Like a few others, I was watching the Ethereum trading price yesterday on a couple of different websites.  I happened  to flip over to my open Coinbase tab and briefly saw the price dip into the low $70 range. The price recovered within a few moments and I wasn't too surprised because there was already network latency attributed to the Civic  Initial Coin Offering (ICO).

Ethereum: June 21, 2017 flash crash Coinbase Chart
Full disclosure: I did not make the screengrab because of the flash crash, I thought it was remarkable that the index was stuck at about $301.00 for almost four hours.

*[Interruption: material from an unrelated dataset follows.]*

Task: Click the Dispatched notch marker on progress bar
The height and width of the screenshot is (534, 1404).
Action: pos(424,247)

Adam White, on the GDAX blog reports:

On 21 June 2017 at 12:30pm PT, a multimillion dollar market sell was placed on the GDAX ETH-USD order book. This resulted in orders being filled from $317.81 to $224.48, translating into a book slippage of 29.4%. This slippage started a cascade of approximately 800 stop loss orders and margin funding liquidations, causing ETH to temporarily trade as low as $0.10.
[...]
.... it is important to note that these trades are final in accordance with our GDAX Trading Rules (Section 3.1). Honoring properly executed orders is critical to maintaining the integrity of an exchange.
"ETH-USD Trading Update"

Oscar Williams-Grut wrote an overview piece in Business Insider, "Ethereum had a flash crash — here's what happened" on June 22.

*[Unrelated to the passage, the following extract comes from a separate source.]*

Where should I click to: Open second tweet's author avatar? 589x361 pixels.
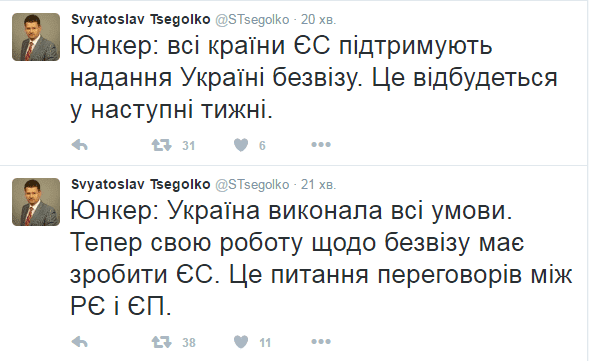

Also on the 22nd, TrustNodes reports that some Ethereum did in fact change hands at 10 cents per coin.

Coinbase stated their preliminary investigation shows there was no wrongdoing, but they continue to investigate, halting trading until they are sure “all systems were operating correctly.”

To those who lost funds, Coinbase stated “our matching engine operated as intended throughout this event and trading with advanced features like margin always carries inherent risk.”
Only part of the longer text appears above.